CHALLENGE:
Render every one of the records below as a numbered list, dropping any blank lines.

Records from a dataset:
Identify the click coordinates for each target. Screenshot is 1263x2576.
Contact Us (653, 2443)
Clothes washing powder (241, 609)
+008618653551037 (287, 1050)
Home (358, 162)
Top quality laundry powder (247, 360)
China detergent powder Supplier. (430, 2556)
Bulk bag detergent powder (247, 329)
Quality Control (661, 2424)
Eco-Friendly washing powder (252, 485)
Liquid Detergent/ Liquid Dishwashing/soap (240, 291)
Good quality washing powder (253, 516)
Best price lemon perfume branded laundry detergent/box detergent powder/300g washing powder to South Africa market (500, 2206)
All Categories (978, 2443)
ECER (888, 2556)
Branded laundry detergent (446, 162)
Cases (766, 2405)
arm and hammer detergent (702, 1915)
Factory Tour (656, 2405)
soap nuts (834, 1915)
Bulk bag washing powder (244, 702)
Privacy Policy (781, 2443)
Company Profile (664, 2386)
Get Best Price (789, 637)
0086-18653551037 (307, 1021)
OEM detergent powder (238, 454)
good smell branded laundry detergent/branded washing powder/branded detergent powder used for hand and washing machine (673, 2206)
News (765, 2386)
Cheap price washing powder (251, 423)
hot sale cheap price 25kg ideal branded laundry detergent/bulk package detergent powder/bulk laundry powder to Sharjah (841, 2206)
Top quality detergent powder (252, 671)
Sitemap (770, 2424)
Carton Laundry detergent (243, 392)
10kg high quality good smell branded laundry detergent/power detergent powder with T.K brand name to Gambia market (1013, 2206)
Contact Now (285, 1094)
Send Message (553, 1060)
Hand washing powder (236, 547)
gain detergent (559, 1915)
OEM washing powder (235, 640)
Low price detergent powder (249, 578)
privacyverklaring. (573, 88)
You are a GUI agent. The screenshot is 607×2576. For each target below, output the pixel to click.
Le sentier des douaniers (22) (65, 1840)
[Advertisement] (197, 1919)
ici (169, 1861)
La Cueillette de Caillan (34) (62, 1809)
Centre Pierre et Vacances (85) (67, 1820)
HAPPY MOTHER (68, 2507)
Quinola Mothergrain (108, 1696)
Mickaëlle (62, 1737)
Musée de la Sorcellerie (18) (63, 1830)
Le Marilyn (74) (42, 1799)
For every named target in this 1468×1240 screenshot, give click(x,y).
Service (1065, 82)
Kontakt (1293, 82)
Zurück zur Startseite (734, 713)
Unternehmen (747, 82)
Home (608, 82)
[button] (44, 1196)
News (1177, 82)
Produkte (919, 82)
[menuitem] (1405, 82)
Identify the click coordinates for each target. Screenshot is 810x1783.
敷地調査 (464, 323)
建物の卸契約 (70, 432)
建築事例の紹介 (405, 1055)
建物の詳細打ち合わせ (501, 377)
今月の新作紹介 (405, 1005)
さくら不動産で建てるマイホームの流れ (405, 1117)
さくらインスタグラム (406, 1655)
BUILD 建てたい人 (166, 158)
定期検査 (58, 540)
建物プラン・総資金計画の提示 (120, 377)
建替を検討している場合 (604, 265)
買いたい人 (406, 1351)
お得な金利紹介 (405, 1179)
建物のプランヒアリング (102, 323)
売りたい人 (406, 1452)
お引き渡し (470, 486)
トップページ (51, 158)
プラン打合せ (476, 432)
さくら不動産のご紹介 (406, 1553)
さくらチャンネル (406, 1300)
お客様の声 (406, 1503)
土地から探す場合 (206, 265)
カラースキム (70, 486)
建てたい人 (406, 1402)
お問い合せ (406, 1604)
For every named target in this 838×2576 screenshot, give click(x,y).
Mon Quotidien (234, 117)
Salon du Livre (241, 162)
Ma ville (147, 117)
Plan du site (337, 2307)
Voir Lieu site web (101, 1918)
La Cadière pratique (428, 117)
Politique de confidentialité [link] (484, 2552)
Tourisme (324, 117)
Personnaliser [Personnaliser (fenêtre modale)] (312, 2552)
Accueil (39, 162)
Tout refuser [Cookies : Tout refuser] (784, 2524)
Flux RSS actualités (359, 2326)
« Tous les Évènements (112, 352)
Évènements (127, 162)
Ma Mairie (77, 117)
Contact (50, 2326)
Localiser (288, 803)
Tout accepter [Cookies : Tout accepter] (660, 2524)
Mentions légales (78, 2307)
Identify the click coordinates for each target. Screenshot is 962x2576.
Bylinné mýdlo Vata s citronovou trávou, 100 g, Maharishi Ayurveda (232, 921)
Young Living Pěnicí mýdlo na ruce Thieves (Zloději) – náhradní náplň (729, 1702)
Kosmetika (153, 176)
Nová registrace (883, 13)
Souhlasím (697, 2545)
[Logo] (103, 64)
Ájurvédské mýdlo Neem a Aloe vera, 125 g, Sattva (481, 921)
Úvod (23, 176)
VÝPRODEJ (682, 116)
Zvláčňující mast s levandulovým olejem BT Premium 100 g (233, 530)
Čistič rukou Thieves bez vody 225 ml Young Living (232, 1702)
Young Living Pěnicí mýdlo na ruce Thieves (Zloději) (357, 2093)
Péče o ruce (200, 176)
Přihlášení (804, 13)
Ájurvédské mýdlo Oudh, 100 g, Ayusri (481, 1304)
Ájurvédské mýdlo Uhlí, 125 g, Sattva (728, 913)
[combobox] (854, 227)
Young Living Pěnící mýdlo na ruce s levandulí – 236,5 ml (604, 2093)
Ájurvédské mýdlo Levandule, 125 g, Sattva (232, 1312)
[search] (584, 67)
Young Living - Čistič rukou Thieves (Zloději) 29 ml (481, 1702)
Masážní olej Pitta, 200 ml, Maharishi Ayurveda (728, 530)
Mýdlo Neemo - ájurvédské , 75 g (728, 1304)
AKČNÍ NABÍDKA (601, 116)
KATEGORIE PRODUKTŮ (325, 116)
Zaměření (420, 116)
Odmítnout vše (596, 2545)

ANSWER FOR THE TASK:
1. Identify the click coordinates for each target. Screenshot is 1263x2576.
2. Contact Us (653, 2443)
3. Clothes washing powder (241, 609)
4. +008618653551037 (287, 1050)
5. Home (358, 162)
6. Top quality laundry powder (247, 360)
7. China detergent powder Supplier. (430, 2556)
8. Bulk bag detergent powder (247, 329)
9. Quality Control (661, 2424)
10. Eco-Friendly washing powder (252, 485)
11. Liquid Detergent/ Liquid Dishwashing/soap (240, 291)
12. Good quality washing powder (253, 516)
13. Best price lemon perfume branded laundry detergent/box detergent powder/300g washing powder to South Africa market (500, 2206)
14. All Categories (978, 2443)
15. ECER (888, 2556)
16. Branded laundry detergent (446, 162)
17. Cases (766, 2405)
18. arm and hammer detergent (702, 1915)
19. Factory Tour (656, 2405)
20. soap nuts (834, 1915)
21. Bulk bag washing powder (244, 702)
22. Privacy Policy (781, 2443)
23. Company Profile (664, 2386)
24. Get Best Price (789, 637)
25. 0086-18653551037 (307, 1021)
26. OEM detergent powder (238, 454)
27. good smell branded laundry detergent/branded washing powder/branded detergent powder used for hand and washing machine (673, 2206)
28. News (765, 2386)
29. Cheap price washing powder (251, 423)
30. hot sale cheap price 25kg ideal branded laundry detergent/bulk package detergent powder/bulk laundry powder to Sharjah (841, 2206)
31. Top quality detergent powder (252, 671)
32. Sitemap (770, 2424)
33. Carton Laundry detergent (243, 392)
34. 10kg high quality good smell branded laundry detergent/power detergent powder with T.K brand name to Gambia market (1013, 2206)
35. Contact Now (285, 1094)
36. Send Message (553, 1060)
37. Hand washing powder (236, 547)
38. gain detergent (559, 1915)
39. OEM washing powder (235, 640)
40. Low price detergent powder (249, 578)
41. privacyverklaring. (573, 88)
42. You are a GUI agent. The screenshot is 607×2576. For each target below, output the pixel to click.
43. Le sentier des douaniers (22) (65, 1840)
44. [Advertisement] (197, 1919)
45. ici (169, 1861)
46. La Cueillette de Caillan (34) (62, 1809)
47. Centre Pierre et Vacances (85) (67, 1820)
48. HAPPY MOTHER (68, 2507)
49. Quinola Mothergrain (108, 1696)
50. Mickaëlle (62, 1737)
51. Musée de la Sorcellerie (18) (63, 1830)
52. Le Marilyn (74) (42, 1799)
53. For every named target in this 1468×1240 screenshot, give click(x,y).
54. Service (1065, 82)
55. Kontakt (1293, 82)
56. Zurück zur Startseite (734, 713)
57. Unternehmen (747, 82)
58. Home (608, 82)
59. [button] (44, 1196)
60. News (1177, 82)
61. Produkte (919, 82)
62. [menuitem] (1405, 82)
63. Identify the click coordinates for each target. Screenshot is 810x1783.
64. 敷地調査 (464, 323)
65. 建物の卸契約 (70, 432)
66. 建築事例の紹介 (405, 1055)
67. 建物の詳細打ち合わせ (501, 377)
68. 今月の新作紹介 (405, 1005)
69. さくら不動産で建てるマイホームの流れ (405, 1117)
70. さくらインスタグラム (406, 1655)
71. BUILD 建てたい人 (166, 158)
72. 定期検査 (58, 540)
73. 建物プラン・総資金計画の提示 (120, 377)
74. 建替を検討している場合 (604, 265)
75. 買いたい人 (406, 1351)
76. お得な金利紹介 (405, 1179)
77. 建物のプランヒアリング (102, 323)
78. 売りたい人 (406, 1452)
79. お引き渡し (470, 486)
80. トップページ (51, 158)
81. プラン打合せ (476, 432)
82. さくら不動産のご紹介 (406, 1553)
83. さくらチャンネル (406, 1300)
84. お客様の声 (406, 1503)
85. 土地から探す場合 (206, 265)
86. カラースキム (70, 486)
87. 建てたい人 (406, 1402)
88. お問い合せ (406, 1604)
89. For every named target in this 838×2576 screenshot, give click(x,y).
90. Mon Quotidien (234, 117)
91. Salon du Livre (241, 162)
92. Ma ville (147, 117)
93. Plan du site (337, 2307)
94. Voir Lieu site web (101, 1918)
95. La Cadière pratique (428, 117)
96. Politique de confidentialité [link] (484, 2552)
97. Tourisme (324, 117)
98. Personnaliser [Personnaliser (fenêtre modale)] (312, 2552)
99. Accueil (39, 162)
100. Tout refuser [Cookies : Tout refuser] (784, 2524)
101. Flux RSS actualités (359, 2326)
102. « Tous les Évènements (112, 352)
103. Évènements (127, 162)
104. Ma Mairie (77, 117)
105. Contact (50, 2326)
106. Localiser (288, 803)
107. Tout accepter [Cookies : Tout accepter] (660, 2524)
108. Mentions légales (78, 2307)
109. Identify the click coordinates for each target. Screenshot is 962x2576.
110. Bylinné mýdlo Vata s citronovou trávou, 100 g, Maharishi Ayurveda (232, 921)
111. Young Living Pěnicí mýdlo na ruce Thieves (Zloději) – náhradní náplň (729, 1702)
112. Kosmetika (153, 176)
113. Nová registrace (883, 13)
114. Souhlasím (697, 2545)
115. [Logo] (103, 64)
116. Ájurvédské mýdlo Neem a Aloe vera, 125 g, Sattva (481, 921)
117. Úvod (23, 176)
118. VÝPRODEJ (682, 116)
119. Zvláčňující mast s levandulovým olejem BT Premium 100 g (233, 530)
120. Čistič rukou Thieves bez vody 225 ml Young Living (232, 1702)
121. Young Living Pěnicí mýdlo na ruce Thieves (Zloději) (357, 2093)
122. Péče o ruce (200, 176)
123. Přihlášení (804, 13)
124. Ájurvédské mýdlo Oudh, 100 g, Ayusri (481, 1304)
125. Ájurvédské mýdlo Uhlí, 125 g, Sattva (728, 913)
126. [combobox] (854, 227)
127. Young Living Pěnící mýdlo na ruce s levandulí – 236,5 ml (604, 2093)
128. Ájurvédské mýdlo Levandule, 125 g, Sattva (232, 1312)
129. [search] (584, 67)
130. Young Living - Čistič rukou Thieves (Zloději) 29 ml (481, 1702)
131. Masážní olej Pitta, 200 ml, Maharishi Ayurveda (728, 530)
132. Mýdlo Neemo - ájurvédské , 75 g (728, 1304)
133. AKČNÍ NABÍDKA (601, 116)
134. KATEGORIE PRODUKTŮ (325, 116)
135. Zaměření (420, 116)
136. Odmítnout vše (596, 2545)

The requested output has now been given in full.